L’astronauta/botanico Mark Watney (interpretato da Matt Damon) è rimasto su Marte, solo ed isolato da altre forme di vita. Ha una scorta limitata di provviste, che, se ben razionalizzate, lo faranno vivere per più di un anno; dopodiché morirà.
L’ansia ed il senso di oppressione giungono immediatamente nei pensieri del nostro astronauta. Non c’è nulla da fare. Prima o poi morirà.
Ma ecco che dopo queste prime, naturali, incertezze, ecco che vengono pronunciate le fatidiche parole: “Io non morirò qui”.

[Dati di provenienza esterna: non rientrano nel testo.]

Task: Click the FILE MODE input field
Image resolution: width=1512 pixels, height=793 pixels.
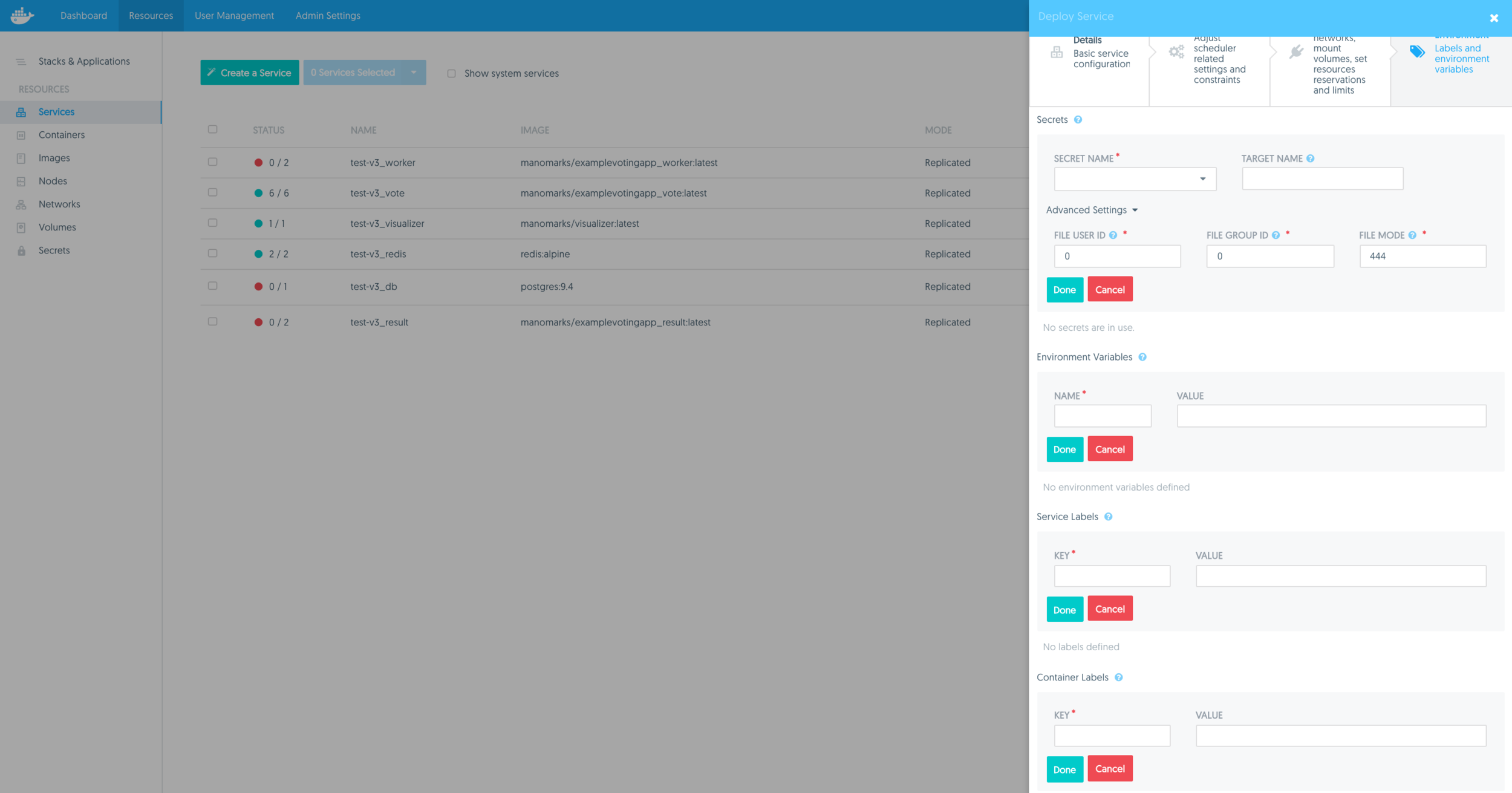Action: [1421, 256]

Il film si chiuderà con la celebre hit del 1978 I Will Survive di Gloria Gaynor. Questa canzone, dal titolo abbastanza esplicativo (Io sopravvivrò) racchiude nelle orecchiabili note che la compongono l’intero senso del film: la determinazione e la voglia di sopravvivere.
Nel caso specifico della canzone il testo fa riferimento al cuore spezzato di una donna, chiamata a rimettere insieme i pezzi della sua anima e a cercare, quindi, di andare avanti.
Cosa succede a Mark Watney? Anche lui è stato abbandonato, pur non essendo colpa di nessuno, ed anche lui è chiamato a sopravvivere e a tenere duro. Ma in realtà Mark fa qualcosa molto più importante che sopravvivere; lui, infatti, inizierà a vivere.
Mark segue l’esempio di I Will Survive, che non rappresenta un inno al dolore, ma alla vita. Mark avrà una vita su Marte, e sua volta riuscirà a crearne altra; grazie alle sue conoscenze da botanico, infatti, Mark riuscirà a coltivare delle “salutari patate marziane”.
E cosa c’è che meglio rappresenta il concetto di vita? Una risata. E Mark questo lo sa. Quando la NASA riesce, tramite una vecchia sonda, a scattare una fotografia da inviare sulla terra, Mark è colto nel gesto di imitare la posa di Fonzie, il protagonista di Happy Days, facendo rimanere sbigottiti tutti.
L’intero film, se vogliamo, è quindi proprio questo: uno straordinario inno alla vita; il non mollare mai, non in quanto dotati di un istinto di sopravvivenza, proprio anche degli animali, ma perché siamo esseri umani e amiamo vivere.
Lo spirito che si riaccende in Mark, dopo i primi momenti di sconforto, infatti, non sono quelli del botanico o dell’astronauta, ma sono quelli dell’uomo, inteso come appartenente alla specie umana.
Solamente un uomo, infatti, proprio grazie a tutte le sue imperfezioni di essere umano, avrebbe potuto affrontare una simile situazione.
Questo è, dunque, il grande messaggio del film. Una pellicola antropocentrica, che mette l’uomo in primo piano. I compagni di Mark, infatti, pur di tornare indietro per salvare il loro amico entreranno nell’illegalità, venendo meno ai loro doveri dettati dal proprio lavoro, ma non a quelli dettati dal loro spirito e dalla loro coscienza.
Un film che, quindi, valorizza le imperfezioni e le rende ancore di salvezza a cui aggrapparci, come del resto faceva anche I Will Survive.